▸ Task brief:
The response should contain all of the records, copied exactly, and none of the images.

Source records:
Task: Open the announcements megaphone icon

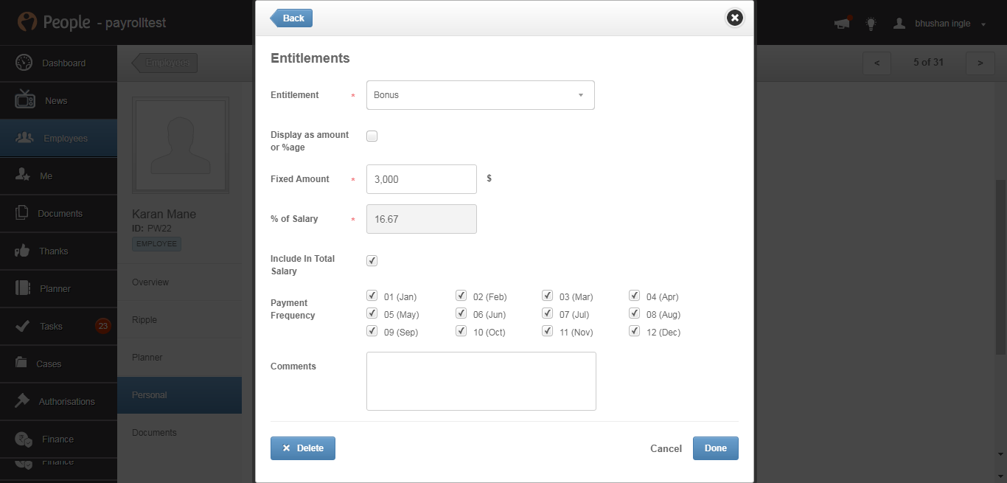Action: click(841, 24)
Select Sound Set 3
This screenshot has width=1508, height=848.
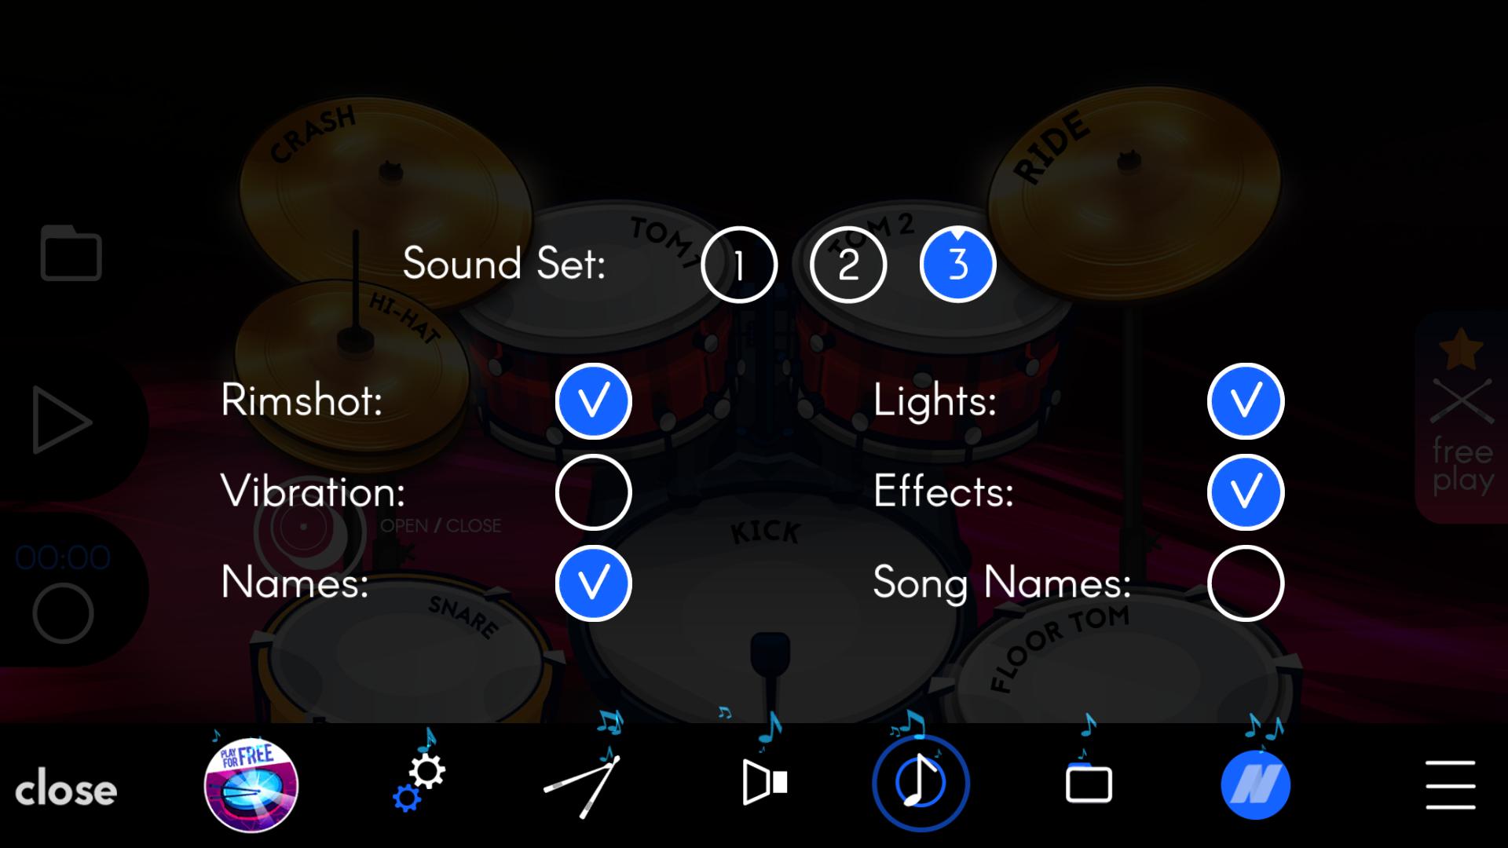(x=957, y=264)
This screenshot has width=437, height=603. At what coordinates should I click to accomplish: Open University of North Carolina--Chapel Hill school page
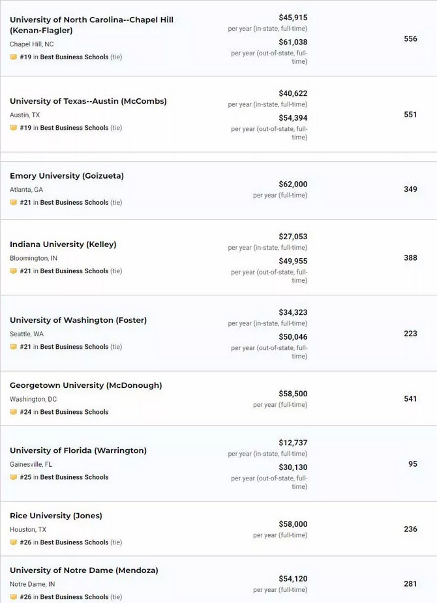coord(91,25)
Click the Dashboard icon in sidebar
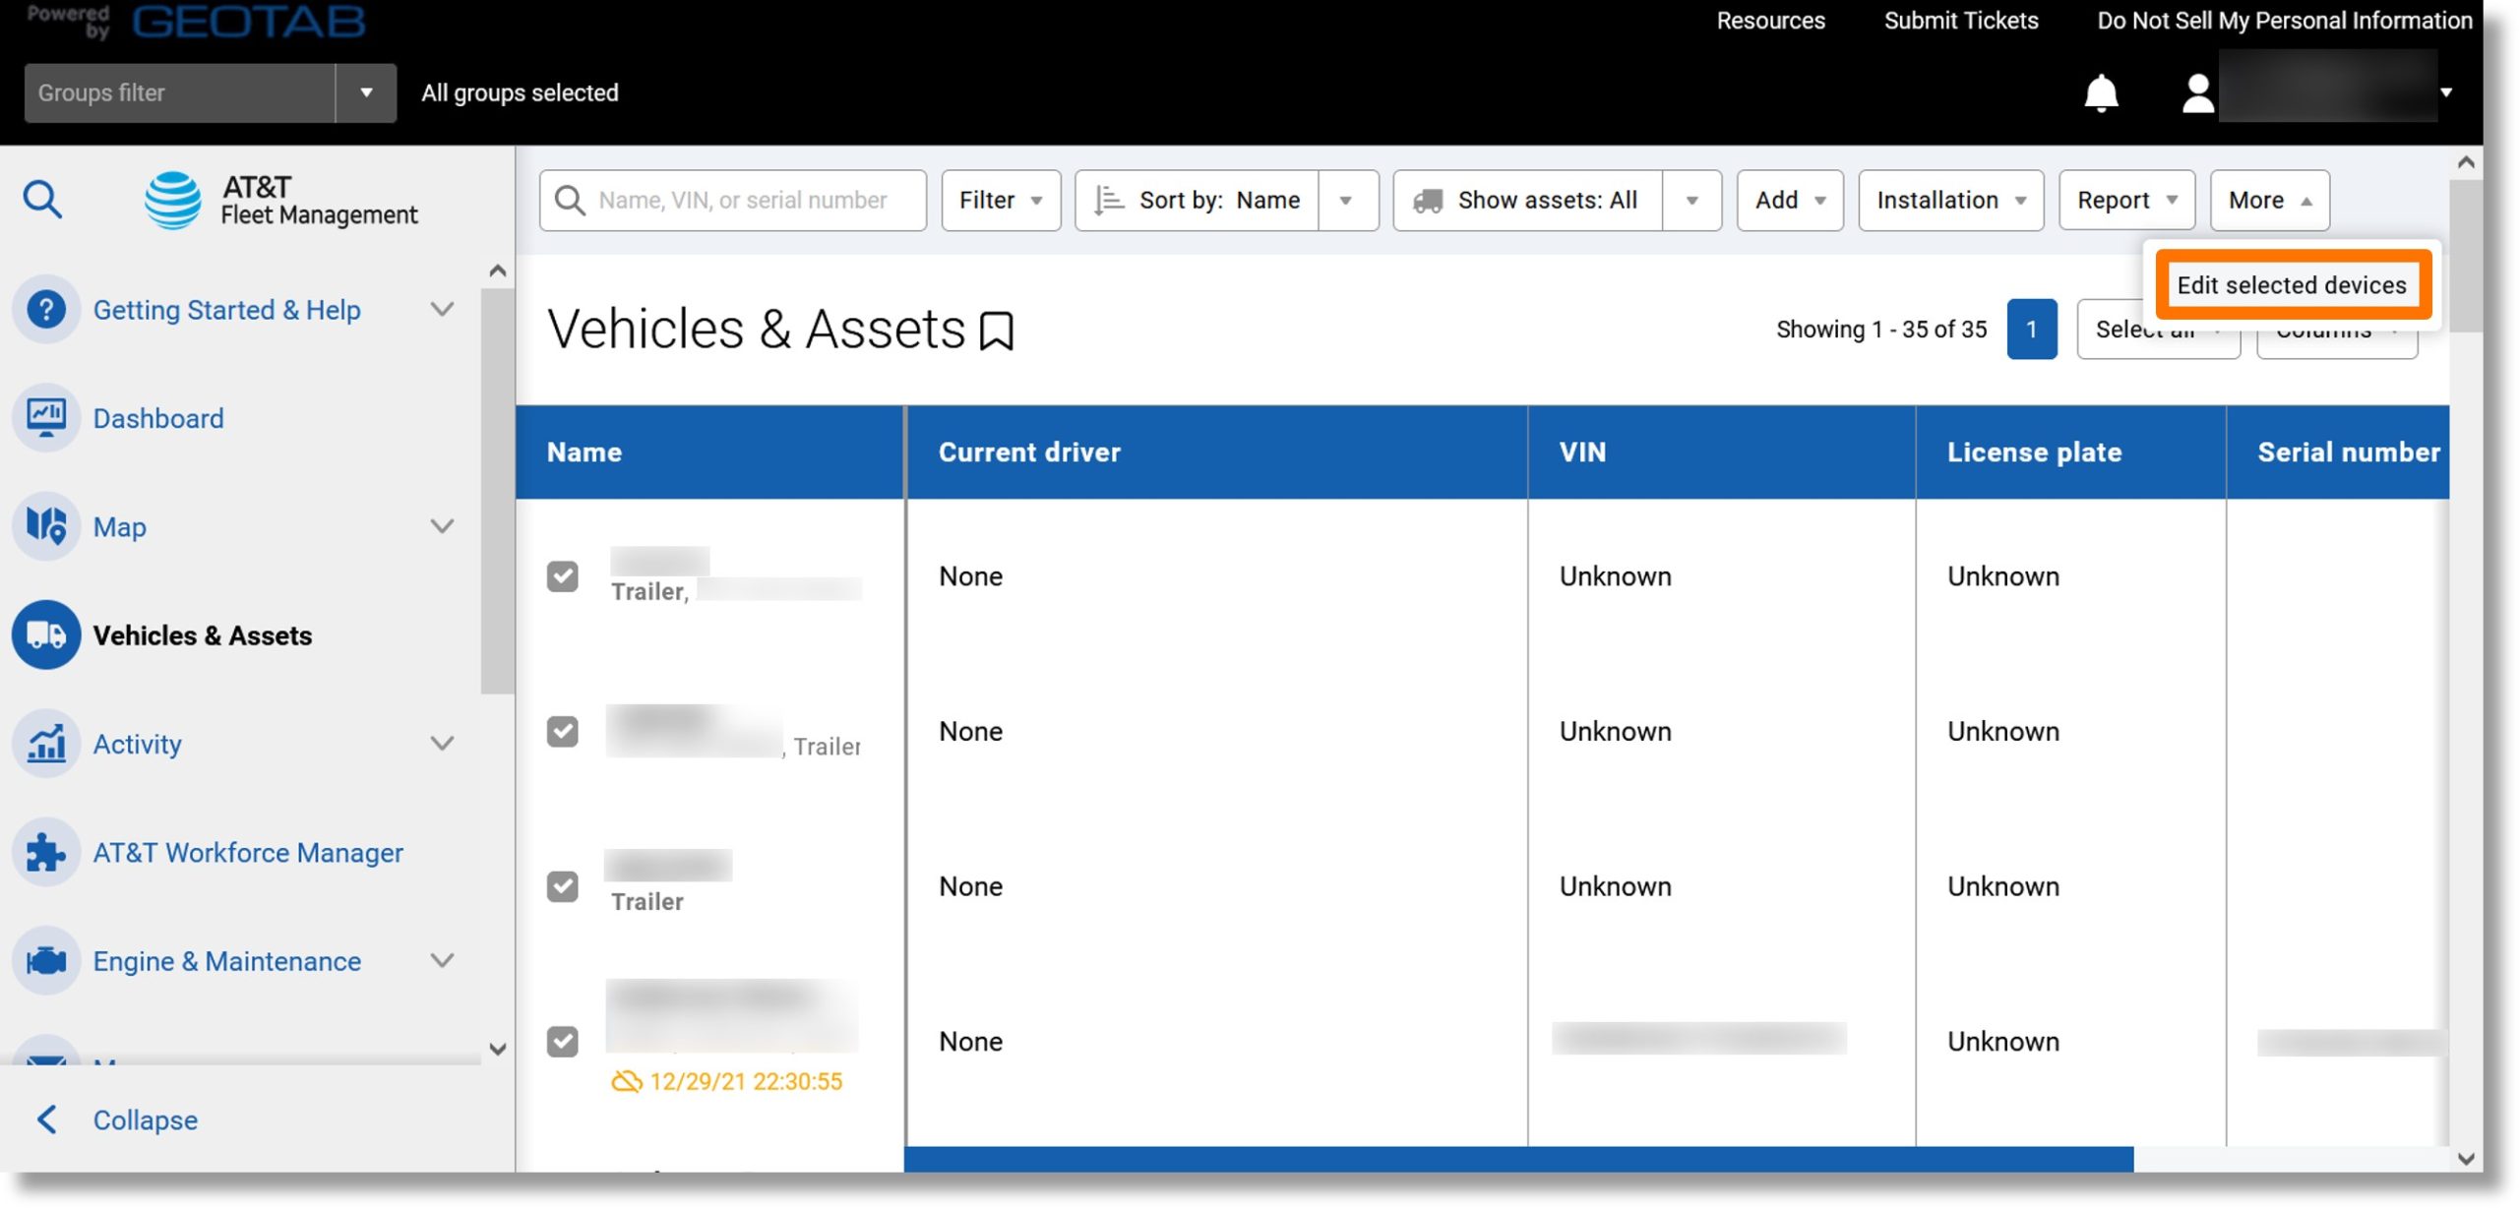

▸ Written response:
Task: Open the announcements megaphone icon

Action: click(841, 24)
Select Sound Set 3
This screenshot has width=1508, height=848.
(x=957, y=264)
This screenshot has width=437, height=603. At what coordinates should I click to accomplish: Open University of North Carolina--Chapel Hill school page
coord(91,25)
Click the Dashboard icon in sidebar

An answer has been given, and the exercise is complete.